Thaksin devalued the importance of parliament, neutralised the check-and-balance bodies of the 1997 constitution, micro-managed the electronic media and said in public that law, the rule-of-law, democracy and human rights were not important because they often got in the way of "working for the people." In his 2005 election speeches, he suggested to his audience that the bundle of liberal democracy-rule of law, freedom of criticism, human rights, oversight by parliamentary opposition, checks and balances on the executive had done little for them in the past, and that making him into a powerful executive would deliver them greater benefit. He described criticism by press or opposition as "destructive" and exhorted his audience, "We want politics with meaning, don't we? We want politics which have something for the people, don't we? And this politics which is just destructive, can we get rid of it yet?" (Thaksin, 2005). In his public criticism of opponents, he focused especially on people associated with Thailand's history of democratic development (Thirayuth Boonmi) or with the reform pressure of the 1990s (Prawase Wasi, Anand Panyarachun). On several occasions, he encouraged people to draw parallels between himself and authoritarian military leaders in the past, especially Sarit Thanarat, whose memory had become associated with direct and decisive action (e.g. Matichon Raiwan, 30 September 2003).

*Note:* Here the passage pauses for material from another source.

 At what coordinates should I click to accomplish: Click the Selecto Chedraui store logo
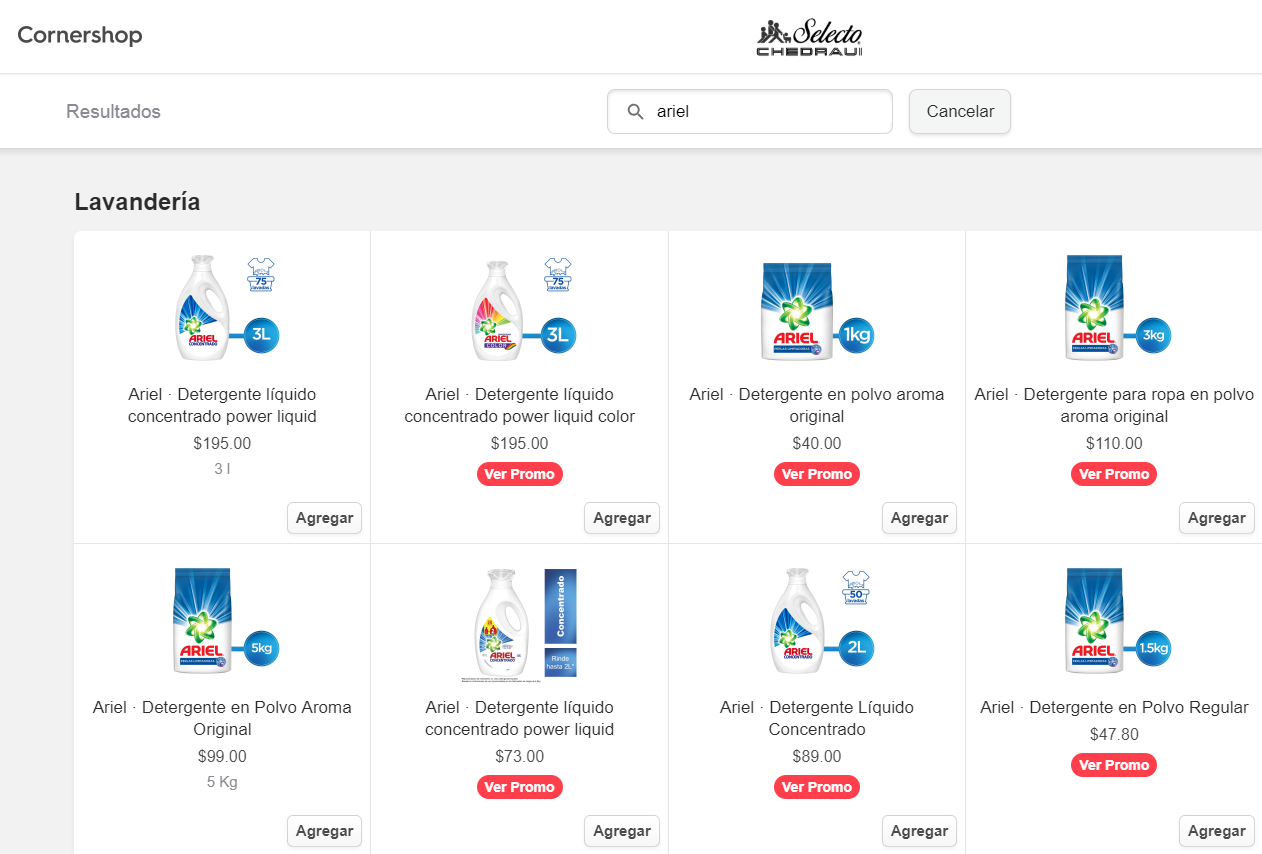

Thaksin's authoritarian tendency was clear from the beginning of his premiership. It stemmed from his enormous self-confidence, his need to conceal the massive conflict-of-interest over his family business, and perhaps his police training and experience as an old-fashioned taokae of a family-based business. But Thaksin's embrace of populism gave him a means to justify this authoritarianism as an alternative to the liberal model of democracy.


The Social Context of Populism

Thaksin's populism was a response to social demand, with roots in the social structure moulded by Thailand's strategy of outward-orientated economic development. With the development policies adopted by governments since the 1950s, Thailand became significantly more industrialised and urbanised. But Thailand's decision to develop with a relatively open economy and high reliance on external sources of capital, technology, expertise and even labour resulted in a social structure that differs significantly from the classic pattern of the West, and that of the early Asian industrialisers such as Japan, Taiwan and Korea. Figure 1 is an attempt to sketch this social structure using labour force data (the 2004 Labour Force Survey, February round and the 2002 Industrial Survey).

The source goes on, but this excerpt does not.